ALBEMARLE COUNTY, Va. (CBS19 NEWS) -- “Firefighters have a nine percent greater chance of getting cancer than the general public, but we have a 14 percent chance of dying from it than the general public,” said Joe Schumacher, the COO of the Firefighter Cancer Support Network. 

The Fire Fighter Cancer Support Network was created to help bring down that statistic and educate firefighters on protecting themselves.

Schumacher is a three-time cancer survivor who was a firefighter for 30 years.

He helps educate firefighters who have been diagnosed with cancer by supplying them with a toolbox of resources they and their families can use during that difficult time, including a 230-page manual that covers many of the questions they may have.

Another one of the network's programs is badge-to-badge support, which pairs two officers together that have and have survived the same type of cancer.

“So they can ask them questions, and sometimes, you know they give them brutally honest answers about what they can expect, what recovery will be like, what some of the side effects of chemotherapy and radiation are, and how you deal with them,” added Schumacher. 

January, which is dedicated as Firefighter Cancer Awareness Month, has themes and resources available throughout the month. 

The aim to is supply firefighters with the knowledge and resources to understand how they are exposed to carcinogens, what happens when they are exposed, how to prevent exposures, make culture changes in their department and assist those who are diagnosed with cancer.

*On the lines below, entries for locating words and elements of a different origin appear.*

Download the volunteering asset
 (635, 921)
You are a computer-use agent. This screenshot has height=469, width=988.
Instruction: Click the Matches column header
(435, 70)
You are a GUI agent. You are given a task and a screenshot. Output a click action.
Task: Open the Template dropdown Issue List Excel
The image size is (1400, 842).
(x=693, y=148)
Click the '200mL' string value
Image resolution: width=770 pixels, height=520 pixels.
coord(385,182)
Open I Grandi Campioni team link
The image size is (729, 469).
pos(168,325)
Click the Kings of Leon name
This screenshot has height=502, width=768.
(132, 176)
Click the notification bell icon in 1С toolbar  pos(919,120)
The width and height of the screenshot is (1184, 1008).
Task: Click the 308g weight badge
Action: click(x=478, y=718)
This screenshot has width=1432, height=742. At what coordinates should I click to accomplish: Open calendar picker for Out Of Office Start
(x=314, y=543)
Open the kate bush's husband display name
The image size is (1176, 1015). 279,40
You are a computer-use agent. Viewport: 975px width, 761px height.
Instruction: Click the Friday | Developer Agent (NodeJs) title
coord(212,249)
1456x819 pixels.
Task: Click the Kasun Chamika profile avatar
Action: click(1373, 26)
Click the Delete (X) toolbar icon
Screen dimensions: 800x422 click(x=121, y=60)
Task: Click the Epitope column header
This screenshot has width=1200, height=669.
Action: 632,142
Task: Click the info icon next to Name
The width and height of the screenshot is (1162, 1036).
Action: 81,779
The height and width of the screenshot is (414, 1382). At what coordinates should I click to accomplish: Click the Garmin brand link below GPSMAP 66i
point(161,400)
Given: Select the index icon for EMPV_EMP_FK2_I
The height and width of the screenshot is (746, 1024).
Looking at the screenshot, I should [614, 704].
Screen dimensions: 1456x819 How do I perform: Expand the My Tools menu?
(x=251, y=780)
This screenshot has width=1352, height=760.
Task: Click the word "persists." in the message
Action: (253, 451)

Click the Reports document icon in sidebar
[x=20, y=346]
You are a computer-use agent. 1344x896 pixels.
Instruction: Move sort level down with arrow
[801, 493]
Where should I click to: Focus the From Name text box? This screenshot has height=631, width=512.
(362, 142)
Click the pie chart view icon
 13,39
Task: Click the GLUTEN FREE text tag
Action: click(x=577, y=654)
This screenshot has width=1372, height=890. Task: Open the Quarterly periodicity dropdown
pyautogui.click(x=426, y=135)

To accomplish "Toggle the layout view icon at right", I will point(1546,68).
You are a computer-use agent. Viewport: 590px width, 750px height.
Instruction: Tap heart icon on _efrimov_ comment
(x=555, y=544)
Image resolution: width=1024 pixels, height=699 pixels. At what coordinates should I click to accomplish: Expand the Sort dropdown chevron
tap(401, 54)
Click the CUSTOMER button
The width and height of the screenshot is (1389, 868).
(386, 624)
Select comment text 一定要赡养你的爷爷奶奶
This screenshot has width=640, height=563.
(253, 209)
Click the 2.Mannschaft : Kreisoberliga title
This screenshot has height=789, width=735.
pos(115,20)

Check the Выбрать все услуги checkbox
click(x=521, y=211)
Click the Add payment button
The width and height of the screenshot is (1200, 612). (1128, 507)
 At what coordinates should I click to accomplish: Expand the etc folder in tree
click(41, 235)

The Albemarle County Department of Fire Rescue says that because of this program, its officers have utilized the education they were taught and have done their best to protect themselves from being exposed.

“One of the most important things we do is we offer an annual screening through our annual physical process to provide very early detection of any cancers someone may have,” said Meade Whitaker, ACFR Battalion Chief. 

This education and resource program is here to make a difference in a dangerous field, and gives 

“We’ll never eliminate cancer in the fire service, and that’s simply because of what we’re exposed to,” said Schumacher.